«Fui prezo e depois degredado da côrte por culpas que se offereceram, o que eu não confesso, nem Deus tal queira, eram alheias e não minhas nem de Sua Alteza por nossa edade, e d’isto porque não pareça que allego com testemunhas mortas, ainda poderei mostrar papeis ou papel, em que mostraria minha innocencia contra quem me culpasse.»

O chronista-mór, Francisco de Andrade, que viveu poucos annos depois dos acontecimentos acaba o capitulo em que os refere com estas palavras:

«A apressada morte de ambos (D. Guiomar e D. Fernando) e dos filhos que d’elles nasceram e a ruina da casa Marialva que tambem se apagou de todo foi occasião de haver no reino alguns juizos sobre este casamento e não faltou quem houvesse n’este caso por justa a sentença do céo.»

Juizes do Deus!


E a Duqueza de Coimbra D. Brites de Vilhena?

Essa, que, emquanto rapariga moça, tantas paixões levantou, foi durante os 30 annos de casamento a mais devotada companheira do mestre D. Jorge.
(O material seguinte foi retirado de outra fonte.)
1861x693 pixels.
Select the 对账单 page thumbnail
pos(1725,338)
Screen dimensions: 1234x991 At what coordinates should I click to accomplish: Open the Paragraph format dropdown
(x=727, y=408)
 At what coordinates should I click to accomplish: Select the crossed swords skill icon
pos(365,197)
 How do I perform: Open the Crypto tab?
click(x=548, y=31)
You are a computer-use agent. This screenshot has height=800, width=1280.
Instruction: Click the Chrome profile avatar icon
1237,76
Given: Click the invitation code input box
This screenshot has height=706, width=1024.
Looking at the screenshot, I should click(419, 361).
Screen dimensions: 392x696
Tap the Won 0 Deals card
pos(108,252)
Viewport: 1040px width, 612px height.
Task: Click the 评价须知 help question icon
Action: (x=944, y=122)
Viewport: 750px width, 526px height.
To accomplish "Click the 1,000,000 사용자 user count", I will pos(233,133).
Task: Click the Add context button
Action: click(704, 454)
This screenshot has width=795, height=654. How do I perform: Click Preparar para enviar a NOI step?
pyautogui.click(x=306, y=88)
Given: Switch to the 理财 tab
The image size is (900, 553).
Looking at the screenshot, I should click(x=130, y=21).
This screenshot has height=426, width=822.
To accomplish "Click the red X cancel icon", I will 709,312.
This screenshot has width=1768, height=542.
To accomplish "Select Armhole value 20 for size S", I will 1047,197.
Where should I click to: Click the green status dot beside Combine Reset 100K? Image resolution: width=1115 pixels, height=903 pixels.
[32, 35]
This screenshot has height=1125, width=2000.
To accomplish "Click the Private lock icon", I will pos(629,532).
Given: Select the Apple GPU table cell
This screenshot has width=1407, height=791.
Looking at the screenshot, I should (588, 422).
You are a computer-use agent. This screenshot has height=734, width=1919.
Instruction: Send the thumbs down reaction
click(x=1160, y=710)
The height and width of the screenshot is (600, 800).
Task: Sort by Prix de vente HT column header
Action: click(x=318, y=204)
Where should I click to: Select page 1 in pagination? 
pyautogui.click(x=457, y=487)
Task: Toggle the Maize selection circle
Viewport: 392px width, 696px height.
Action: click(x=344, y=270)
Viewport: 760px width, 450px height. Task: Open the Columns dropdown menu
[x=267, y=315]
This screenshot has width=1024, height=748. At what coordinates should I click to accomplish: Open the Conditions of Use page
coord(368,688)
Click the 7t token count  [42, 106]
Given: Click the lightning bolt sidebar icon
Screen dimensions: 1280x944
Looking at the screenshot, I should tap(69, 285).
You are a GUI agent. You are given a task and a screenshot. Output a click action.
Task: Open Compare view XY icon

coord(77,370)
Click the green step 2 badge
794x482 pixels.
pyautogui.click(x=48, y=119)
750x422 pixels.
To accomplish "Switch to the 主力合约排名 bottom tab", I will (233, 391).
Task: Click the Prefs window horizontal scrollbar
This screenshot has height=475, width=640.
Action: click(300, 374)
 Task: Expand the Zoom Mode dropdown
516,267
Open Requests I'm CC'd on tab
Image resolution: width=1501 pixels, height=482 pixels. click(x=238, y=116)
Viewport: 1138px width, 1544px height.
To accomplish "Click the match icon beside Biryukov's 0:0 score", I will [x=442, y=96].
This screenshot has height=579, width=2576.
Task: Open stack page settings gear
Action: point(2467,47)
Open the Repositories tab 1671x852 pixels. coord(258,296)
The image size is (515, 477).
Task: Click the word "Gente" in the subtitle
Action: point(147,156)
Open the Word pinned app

Com elle esteve sempre no desterro em Setubal, e, entregando-se a obras piedosas, fundou juntamente com o marido o mosteiro de S. João d’aquella villa, onde entraram trez filhas suas, e onde se mandou sepultar.

Para a sua morte, que succedeu pelos annos de 1580, não contribuiram pouco os desgostos causados pelo escandalo levantado pelo filho, e o desterro d’este.

Nenhum dos Poetas que celebraram a sua formosura entoou endechas á sua morte. A Perigosa deixára de o ser e ia esquecendo...

O Duque que lhe sobreviveu muitos annos procurou consolações.